La crise est connue et les événements qui l’ont marquée sont encore dans toutes les mémoires. Mais on oublie trop facilement que « beaucoup d’hommes ont été plus ou moins broyés » tout au long de cette agonie. Les hommes du fer avaient cru en un avenir radieux, ils se retrouvent aujourd’hui sans rien. Croyance en effet : l’acier, comme le montre Serge Bonnet, participe du « merveilleux économico-social », il a ses légendes, sa mystique, son idéal (la nationalisation), ses rêves (l’Europe, la région). Ce merveilleux n’est pas apparu par hasard ; il a été fabriqué par l’ensemble des acteurs politiques et sociaux : le patronat, qui a publié des statistiques douteuses et entretenu un optimisme exagéré ; les gouvernants, qui ont masqué leur incompétence en faisant croire qu’ils maîtrisaient la situation ; les syndicats enfin. « Grands consommateurs de légendes bourgeoises, ils ont tous fini par choisir une des futurologies économiques inventées par de moyens ou de grands bourgeois ». Sans oublier les « thaumaturges sociaux », les candidats aux élections qui promettent des miracles, parmi lesquels J.-J. Servan-Schreiber mérite une mention particulière. Quant à la nationalisation, dernier recours, elle n’aura été qu’une « extrême-onction ».

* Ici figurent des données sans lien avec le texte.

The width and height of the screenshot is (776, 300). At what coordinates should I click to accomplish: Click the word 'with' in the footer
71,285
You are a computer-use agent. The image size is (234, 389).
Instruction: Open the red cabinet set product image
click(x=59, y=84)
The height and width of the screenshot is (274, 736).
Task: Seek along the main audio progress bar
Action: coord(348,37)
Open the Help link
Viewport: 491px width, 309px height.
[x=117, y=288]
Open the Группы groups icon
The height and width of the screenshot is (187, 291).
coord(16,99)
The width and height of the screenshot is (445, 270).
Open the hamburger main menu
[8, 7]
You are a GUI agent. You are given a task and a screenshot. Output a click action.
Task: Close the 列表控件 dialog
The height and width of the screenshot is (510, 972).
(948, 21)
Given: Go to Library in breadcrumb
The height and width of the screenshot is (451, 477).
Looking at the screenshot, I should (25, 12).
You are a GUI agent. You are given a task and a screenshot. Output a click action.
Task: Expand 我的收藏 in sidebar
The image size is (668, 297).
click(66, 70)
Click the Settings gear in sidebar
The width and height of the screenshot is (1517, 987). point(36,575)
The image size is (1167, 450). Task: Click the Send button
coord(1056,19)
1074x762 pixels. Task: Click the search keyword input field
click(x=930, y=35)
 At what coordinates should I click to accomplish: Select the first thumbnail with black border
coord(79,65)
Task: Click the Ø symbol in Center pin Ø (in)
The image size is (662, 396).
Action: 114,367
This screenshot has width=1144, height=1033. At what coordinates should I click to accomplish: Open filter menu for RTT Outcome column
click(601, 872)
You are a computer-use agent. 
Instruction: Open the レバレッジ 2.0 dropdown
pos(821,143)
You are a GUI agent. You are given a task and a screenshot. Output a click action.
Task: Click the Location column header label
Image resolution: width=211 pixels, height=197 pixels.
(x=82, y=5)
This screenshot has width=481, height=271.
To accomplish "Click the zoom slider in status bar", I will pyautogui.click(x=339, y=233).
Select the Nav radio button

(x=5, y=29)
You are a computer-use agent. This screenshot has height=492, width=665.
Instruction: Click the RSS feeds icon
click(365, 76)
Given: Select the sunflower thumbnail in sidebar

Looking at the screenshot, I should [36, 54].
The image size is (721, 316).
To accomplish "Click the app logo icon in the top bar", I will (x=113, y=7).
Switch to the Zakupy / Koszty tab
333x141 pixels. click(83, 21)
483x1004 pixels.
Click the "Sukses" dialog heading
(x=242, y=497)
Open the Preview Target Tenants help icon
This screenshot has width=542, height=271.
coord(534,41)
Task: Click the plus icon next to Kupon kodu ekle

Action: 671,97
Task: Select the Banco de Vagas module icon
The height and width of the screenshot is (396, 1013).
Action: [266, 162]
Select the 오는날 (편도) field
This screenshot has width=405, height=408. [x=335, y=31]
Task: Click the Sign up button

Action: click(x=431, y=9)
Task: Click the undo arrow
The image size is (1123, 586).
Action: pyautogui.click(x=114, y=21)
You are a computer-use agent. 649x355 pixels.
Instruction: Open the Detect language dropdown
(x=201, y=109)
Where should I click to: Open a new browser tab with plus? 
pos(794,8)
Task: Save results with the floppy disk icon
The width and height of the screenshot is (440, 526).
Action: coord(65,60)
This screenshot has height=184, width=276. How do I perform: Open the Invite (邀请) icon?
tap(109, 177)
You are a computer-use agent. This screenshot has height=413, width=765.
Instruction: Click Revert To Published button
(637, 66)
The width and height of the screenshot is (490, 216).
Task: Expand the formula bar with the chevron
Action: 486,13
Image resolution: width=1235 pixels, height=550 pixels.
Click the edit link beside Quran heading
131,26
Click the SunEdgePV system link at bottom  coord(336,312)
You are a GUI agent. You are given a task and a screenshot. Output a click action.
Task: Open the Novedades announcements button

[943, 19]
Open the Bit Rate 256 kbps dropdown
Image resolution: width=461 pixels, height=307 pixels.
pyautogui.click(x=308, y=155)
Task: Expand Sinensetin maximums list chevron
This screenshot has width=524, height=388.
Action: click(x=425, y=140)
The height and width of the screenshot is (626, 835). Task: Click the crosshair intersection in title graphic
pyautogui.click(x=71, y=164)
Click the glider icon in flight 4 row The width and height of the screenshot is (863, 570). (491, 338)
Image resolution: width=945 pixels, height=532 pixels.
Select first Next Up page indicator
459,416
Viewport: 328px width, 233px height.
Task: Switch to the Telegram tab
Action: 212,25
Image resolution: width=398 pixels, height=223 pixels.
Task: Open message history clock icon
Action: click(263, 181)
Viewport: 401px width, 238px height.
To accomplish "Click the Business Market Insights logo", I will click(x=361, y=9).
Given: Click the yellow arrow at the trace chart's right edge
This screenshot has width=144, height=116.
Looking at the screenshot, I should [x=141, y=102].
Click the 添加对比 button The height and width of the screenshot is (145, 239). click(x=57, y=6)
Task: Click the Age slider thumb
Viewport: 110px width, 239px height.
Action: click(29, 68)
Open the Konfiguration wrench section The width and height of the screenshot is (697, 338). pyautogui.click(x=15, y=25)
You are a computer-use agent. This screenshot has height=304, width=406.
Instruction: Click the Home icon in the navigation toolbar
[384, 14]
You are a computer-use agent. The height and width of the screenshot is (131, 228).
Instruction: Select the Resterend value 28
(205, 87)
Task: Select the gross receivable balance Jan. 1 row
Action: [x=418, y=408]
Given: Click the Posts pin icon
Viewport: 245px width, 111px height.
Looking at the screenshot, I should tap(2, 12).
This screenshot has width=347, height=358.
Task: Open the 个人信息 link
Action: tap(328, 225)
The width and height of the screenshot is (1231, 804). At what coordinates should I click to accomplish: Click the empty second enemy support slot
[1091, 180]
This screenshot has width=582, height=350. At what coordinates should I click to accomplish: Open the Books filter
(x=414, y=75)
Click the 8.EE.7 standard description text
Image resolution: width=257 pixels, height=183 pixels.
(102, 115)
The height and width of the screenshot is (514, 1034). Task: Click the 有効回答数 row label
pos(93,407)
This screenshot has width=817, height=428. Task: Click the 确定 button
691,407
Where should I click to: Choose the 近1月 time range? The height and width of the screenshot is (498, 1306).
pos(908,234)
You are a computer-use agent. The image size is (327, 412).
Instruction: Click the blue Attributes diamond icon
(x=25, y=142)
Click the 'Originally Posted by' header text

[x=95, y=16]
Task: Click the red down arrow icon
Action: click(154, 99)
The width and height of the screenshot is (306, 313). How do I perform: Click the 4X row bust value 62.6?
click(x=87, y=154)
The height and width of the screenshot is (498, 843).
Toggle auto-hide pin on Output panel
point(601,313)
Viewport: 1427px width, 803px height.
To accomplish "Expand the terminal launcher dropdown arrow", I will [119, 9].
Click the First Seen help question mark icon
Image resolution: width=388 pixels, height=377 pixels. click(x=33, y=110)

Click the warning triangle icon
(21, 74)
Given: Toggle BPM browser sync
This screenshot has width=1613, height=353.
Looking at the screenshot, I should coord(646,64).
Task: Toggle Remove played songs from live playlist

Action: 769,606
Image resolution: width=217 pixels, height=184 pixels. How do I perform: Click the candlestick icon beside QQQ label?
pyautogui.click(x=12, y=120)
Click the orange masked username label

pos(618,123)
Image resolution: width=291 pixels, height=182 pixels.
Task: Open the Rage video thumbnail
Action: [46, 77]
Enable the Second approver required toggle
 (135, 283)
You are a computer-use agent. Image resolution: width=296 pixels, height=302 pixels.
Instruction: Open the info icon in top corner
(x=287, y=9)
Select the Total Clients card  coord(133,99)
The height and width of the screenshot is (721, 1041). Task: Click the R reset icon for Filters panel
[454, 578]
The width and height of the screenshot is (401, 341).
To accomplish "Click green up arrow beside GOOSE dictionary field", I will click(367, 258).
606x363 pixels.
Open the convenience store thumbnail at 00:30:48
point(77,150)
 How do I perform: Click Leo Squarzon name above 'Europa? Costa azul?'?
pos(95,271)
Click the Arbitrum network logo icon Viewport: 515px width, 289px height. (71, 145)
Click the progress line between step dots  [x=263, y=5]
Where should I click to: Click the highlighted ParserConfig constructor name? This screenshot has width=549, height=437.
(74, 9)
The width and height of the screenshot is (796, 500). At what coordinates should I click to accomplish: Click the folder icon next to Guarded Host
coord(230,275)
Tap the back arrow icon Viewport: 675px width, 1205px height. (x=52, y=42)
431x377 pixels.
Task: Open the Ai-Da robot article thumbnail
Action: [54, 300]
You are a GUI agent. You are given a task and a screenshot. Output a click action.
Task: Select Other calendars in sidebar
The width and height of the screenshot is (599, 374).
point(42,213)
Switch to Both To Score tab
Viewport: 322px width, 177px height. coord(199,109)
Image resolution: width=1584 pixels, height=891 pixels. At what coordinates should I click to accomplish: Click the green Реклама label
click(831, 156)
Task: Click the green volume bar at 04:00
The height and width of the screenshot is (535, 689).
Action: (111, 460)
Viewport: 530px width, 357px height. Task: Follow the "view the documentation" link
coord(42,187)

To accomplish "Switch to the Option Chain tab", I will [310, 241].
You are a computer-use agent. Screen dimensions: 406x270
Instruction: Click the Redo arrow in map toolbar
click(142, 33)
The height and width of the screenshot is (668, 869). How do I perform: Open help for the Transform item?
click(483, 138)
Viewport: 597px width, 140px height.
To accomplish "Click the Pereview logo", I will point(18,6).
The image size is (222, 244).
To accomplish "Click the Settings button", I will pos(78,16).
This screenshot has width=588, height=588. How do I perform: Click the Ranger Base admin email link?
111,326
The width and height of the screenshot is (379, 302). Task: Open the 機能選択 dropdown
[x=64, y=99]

En somme, un immense gâchis. Le peuple lorrain méritait autre chose que ce merveilleux de pacotille fabriqué par les experts, futurologues et autres technocrates hyper-compétents. Maintenant, l’homme du fer joue aux boules, en attendant la fin.

***

Serge Bonnet, L’Homme du Fer, tome IV (1974-1985). Presses Universitaires de Nancy Editions Serpenoise.

Article publié dans le numéro 438 de « Royaliste » – 4 décembre 1985.